■ **HOW TO COMPLETE THIS TASK**
Word for word, set down the listing that appears after this line.
☆ ☆ ☆ ☆ ☆
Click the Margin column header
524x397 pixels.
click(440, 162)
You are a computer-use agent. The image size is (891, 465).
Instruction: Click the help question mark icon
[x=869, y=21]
☆ ☆ ☆ ☆ ☆
■ **RESPONSE FOR THIS EXERCISE**
Click the Margin column header
524x397 pixels.
click(440, 162)
You are a computer-use agent. The image size is (891, 465).
Instruction: Click the help question mark icon
[x=869, y=21]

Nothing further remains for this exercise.